Le ministre des Serviteurs du peuple, Mathias Traoré, a présenté les principales innovations du nouveau Code du travail adopté par l’Assemblée législative du peuple, au cours d’une conférence de presse, vendredi 22 mai 2026, à Ouagadougou.

Les députés de l’Assemblée législative du peuple (ALP) ont adopté à l’unanimité, mercredi 6 mai 2026, le nouveau Code du travail qui remplace celui de 2008, pour mieux encadrer les relations professionnelles, limiter les abus et adapter le monde du travail aux nouvelles réalités économiques et technologiques. Pour présenter les principales innovations de la nouvelle loi, le ministre des Serviteurs du peuple, Mathias Traoré, a animé une conférence de presse, vendredi 22 mai 2026, à Ouagadougou.

Il a indiqué que le nouveau Code du travail permet au Burkina Faso de disposer d’un instrument juridique favorable à la création d’emplois, la valorisation du capital humain et la compétitivité des entreprises, pour la promotion du travail décent. Le ministre Traoré a rappelé que ce nouveau Code du travail est le résultat d’un processus de relecture engagé depuis 2015, pour adapter la législation burkinabè aux mutations du marché de l’emploi, en intégrant les valeurs socioculturelles nationales et des normes internationales jugées compatibles avec les réalités du Burkina Faso. Renforcer la protection des travailleurs Il a précisé que l’Exécutif veut aussi renforcer la protection des travailleurs et améliorer la compétitivité des entreprises, à travers le nouveau texte, structuré en 10 titres, 30 chapitres et 441 articles, avec plusieurs changements majeurs dans les relations entre employeurs et employés.

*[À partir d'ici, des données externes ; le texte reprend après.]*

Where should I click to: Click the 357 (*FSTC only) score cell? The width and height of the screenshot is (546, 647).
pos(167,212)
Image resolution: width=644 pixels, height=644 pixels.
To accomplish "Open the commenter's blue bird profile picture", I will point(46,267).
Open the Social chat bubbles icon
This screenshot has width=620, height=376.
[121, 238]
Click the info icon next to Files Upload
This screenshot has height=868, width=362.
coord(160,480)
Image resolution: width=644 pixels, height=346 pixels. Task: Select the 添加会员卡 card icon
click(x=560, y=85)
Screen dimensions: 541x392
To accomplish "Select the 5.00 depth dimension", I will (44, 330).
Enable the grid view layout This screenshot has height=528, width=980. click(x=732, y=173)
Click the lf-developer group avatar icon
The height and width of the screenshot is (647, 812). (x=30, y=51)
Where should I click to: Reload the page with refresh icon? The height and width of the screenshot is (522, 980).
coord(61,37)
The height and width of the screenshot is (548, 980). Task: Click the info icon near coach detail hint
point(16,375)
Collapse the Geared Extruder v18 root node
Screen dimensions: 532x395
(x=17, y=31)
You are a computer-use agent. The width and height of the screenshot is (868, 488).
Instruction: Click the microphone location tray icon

« Il y a la limitation du nombre de renouvellements du contrat de travail à durée déterminée à deux, l’encadrement de l’exercice des activités de travail temporaire à travers, entre autres, la limitation de la durée de mise à disposition d’un travailleur temporaire à un an, la fixation du principe d’égalité de rémunération entre le travailleur temporaire ou intérimaire et celui de l’entreprise utilisatrice ayant la même qualification professionnelle et occupant le même emploi, la limitation des cas dans lesquels une entreprise utilisatrice peut recourir au travail temporaire », a mentionné Mathias Traoré.

Parmi les innovations majeures, figurent également, a-t-il ajouté, l’institution et l’encadrement du télétravail pour tenir compte des nouvelles formes d’organisation du travail et de l’évolution des nouvelles technologies, le relèvement du montant des dommages et intérêts en cas de licenciement abusif de 18 mois à 24 mois de salaire pour les travailleurs afin de limiter les abus en matière de licenciement, le relèvement du seuil pour faire appel en cas de jugement de 200 000 FCFA à 1 000 000 FCFA pour limiter les abus en matière d’appel, etc.

A la question de la presse de savoir quelles sont concrètement les avantages de ce nouveau Code du travail, le ministre des Serviteurs du Peuple a laissé entendre qu’il renforce aussi les droits des travailleurs en cas de licenciement abusif. Il a, en outre, évoqué le Contrat à durée déterminée (CDD) qui ne pourra être renouvelé que deux fois et un même travailleur ne pourra signer plus de trois CDD avec une même entreprise, même de manière discontinue. Au cours de la conférence de presse, les dispositions spécifiques relatives à l’emploi des travailleurs étrangers non résidents, entre autres, ont été aussi présentés. Les autorités ont été, par ailleurs, reconnaissantes aux partenaires sociaux, aux ministères concernés pour leur contribution et au Bureau international du travail (BIT) pour sa part dans l’élaboration du texte.